Маша быстро сообщила все, что можно было сообщить при первой встрече, словно боялась, что ей будут долго задавать вопросы. Сергей сразу узнал девушку, но не хотел в этом признаваться и лежал молча. Ему было приятно, что у него такие друзья, а у друзей такие подруги.
— Вы могилевская? — спросил отец.
— Я почти ваша соседка. Мой дом за нефтебазой.
— Что вы говорите? — удивился отец. — Так вы, наверное, моя ученица?
— Нет, я училась в 16-й, но вас хорошо знаю, — весело щебетала Маша. — Здесь, в железнодорожном поселке, мы все друг друга хорошо знаем.
Вера с любопытством и даже с каким-то обожанием рассматривала Машу и, кажется, завидовала ей. Маша деловито распорядилась дать ей горячую воду, полотенце, заставила Веру помочь ей повернуть Сергея на правый бок. Быстро и ловко сняла повязку, по ходу бросив замечание, что сделана она неопытными руками, и также быстро и ловко, наложив новую, облегченно вздохнула:
— Я думала, будет хуже. Эдик рассказывал такие страхи. А это просто глубокая царапина от осколка. Рана легкая и, как говорят, до свадьбы заживет...

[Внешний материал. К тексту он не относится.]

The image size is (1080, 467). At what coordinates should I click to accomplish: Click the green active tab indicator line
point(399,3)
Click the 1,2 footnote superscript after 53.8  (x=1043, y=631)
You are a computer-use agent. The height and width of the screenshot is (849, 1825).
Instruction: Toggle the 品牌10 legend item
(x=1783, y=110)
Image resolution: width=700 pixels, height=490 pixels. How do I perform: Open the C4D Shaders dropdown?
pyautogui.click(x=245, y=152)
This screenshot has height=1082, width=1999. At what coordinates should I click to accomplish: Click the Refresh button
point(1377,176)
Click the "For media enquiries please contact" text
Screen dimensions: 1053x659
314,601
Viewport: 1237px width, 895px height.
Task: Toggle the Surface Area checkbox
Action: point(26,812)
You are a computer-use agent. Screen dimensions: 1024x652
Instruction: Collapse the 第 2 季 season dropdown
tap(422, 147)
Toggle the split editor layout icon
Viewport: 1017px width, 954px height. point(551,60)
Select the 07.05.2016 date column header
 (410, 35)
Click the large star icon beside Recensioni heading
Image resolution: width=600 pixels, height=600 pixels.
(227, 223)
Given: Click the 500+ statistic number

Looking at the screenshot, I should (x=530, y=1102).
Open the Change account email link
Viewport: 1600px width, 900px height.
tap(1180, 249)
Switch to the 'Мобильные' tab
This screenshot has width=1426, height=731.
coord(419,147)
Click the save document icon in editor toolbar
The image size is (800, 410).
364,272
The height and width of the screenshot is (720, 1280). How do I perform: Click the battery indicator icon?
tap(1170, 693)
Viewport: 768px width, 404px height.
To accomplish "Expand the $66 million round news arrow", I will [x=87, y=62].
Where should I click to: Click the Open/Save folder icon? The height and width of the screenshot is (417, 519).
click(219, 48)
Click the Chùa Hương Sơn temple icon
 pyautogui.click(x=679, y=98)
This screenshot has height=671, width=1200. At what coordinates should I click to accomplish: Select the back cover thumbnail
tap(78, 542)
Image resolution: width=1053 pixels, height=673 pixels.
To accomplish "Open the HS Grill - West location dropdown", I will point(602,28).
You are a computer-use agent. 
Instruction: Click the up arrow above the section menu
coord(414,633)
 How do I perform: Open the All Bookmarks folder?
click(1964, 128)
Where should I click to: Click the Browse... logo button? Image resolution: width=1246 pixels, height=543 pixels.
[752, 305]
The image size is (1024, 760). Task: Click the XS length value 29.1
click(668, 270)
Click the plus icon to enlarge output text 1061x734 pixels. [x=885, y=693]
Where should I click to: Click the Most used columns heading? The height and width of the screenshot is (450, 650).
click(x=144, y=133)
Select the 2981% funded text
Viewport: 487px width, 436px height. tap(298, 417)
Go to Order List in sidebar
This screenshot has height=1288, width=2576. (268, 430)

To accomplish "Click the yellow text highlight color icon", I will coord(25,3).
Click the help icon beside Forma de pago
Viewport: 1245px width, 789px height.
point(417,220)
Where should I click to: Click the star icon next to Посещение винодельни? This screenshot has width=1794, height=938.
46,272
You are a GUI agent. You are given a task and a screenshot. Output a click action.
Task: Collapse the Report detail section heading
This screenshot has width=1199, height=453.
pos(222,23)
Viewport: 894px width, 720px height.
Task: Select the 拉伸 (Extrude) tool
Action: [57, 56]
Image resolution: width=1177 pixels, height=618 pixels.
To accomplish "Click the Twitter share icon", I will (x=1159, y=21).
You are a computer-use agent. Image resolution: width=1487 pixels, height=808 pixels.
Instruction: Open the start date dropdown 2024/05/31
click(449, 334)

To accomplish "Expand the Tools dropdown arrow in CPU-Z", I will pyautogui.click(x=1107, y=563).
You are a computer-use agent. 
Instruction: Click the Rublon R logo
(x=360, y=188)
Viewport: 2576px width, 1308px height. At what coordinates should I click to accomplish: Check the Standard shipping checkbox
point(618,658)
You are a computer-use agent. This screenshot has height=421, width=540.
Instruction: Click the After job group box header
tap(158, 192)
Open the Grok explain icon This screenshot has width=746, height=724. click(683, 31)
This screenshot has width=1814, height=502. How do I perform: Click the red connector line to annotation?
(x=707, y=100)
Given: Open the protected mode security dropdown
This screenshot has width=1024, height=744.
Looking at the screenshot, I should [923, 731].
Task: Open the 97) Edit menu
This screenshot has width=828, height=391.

— А у нас как раз сегодня свадьба, — кивнул отец на рюмки. — Вот давайте и отпразднуем.
— Сережа хотел подождать ребят, — напомнила Вера.
— А вы их не ждите, — сказала Маша. — Ребята не придут. Они выехали на базу снабжения куда-то под Чаусы за боеприпасами и оружием. Эдик с Федором заскочили ко мне на полуторке.
— Значит, без них? — спросил Сергей.
— Без них, Сережа, — ответила Маша и взяла рюмку. — Так вы серьезно, ребята, — она посмотрела на Веру и Сергея, — или разыгрываете?
— Вполне серьезно, — сказал Сергей.
Маша выпила и, поморщившись, схватилась за закуску:
— А я все-таки не верю.
— Почему? — Вера подняла на нее большие глаза.
— Мне всегда казалось, что война — не время для свадеб.
— Я вас понимаю, Маша, — сказал отец и налил еще по рюмке. — Свадьба в нашем представлении — торжество с многочисленными гостями и бесконечным весельем. С обильной выпивкой и закуской. А свадьба в селе? Это праздник на целую неделю, в котором принимают участие все жители деревни от мала до велика. Ну, а если просто два человека, которые любят друг друга, хотят быть вместе не тайком, а чтобы об этом знали их близкие, родные?
— Да, конечно... — сказала Маша и задумалась. — А ваши родные знают? — спросила она вдруг Веру.
— Нет.
— Почему?
— Во-первых, это было неожиданно для меня самой, а во-вторых... — губы Веры дрогнули, она закрыла лицо руками, облокотилась на край стола и заплакала, вздрагивая всем телом.
Сергей встревоженно приподнялся на локте:
— Вера, что случилось?
Вера не отвечала. Она по-прежнему нервно вздрагивала, не открывая лица. Маша положила ей руку на плечо:
— Ну успокойся. У тебя дома несчастье? — Сволочи... — сказала Вера, — сволочи. В ту ночь, когда ребята ушли на Бобруйское шоссе, они бомбили город. Я дежурила в горкоме комсомола. И вдруг вижу — горит Дубровенка. Сердце мое екнуло. Отец у меня парализованный, из дому не выходит... Прибежала, а на месте моего дома глубоченная воронка. И никого кругом нет. А потом соседи сказали, что мать с сестренкой хотели вывезти отца на коляске, да не успели...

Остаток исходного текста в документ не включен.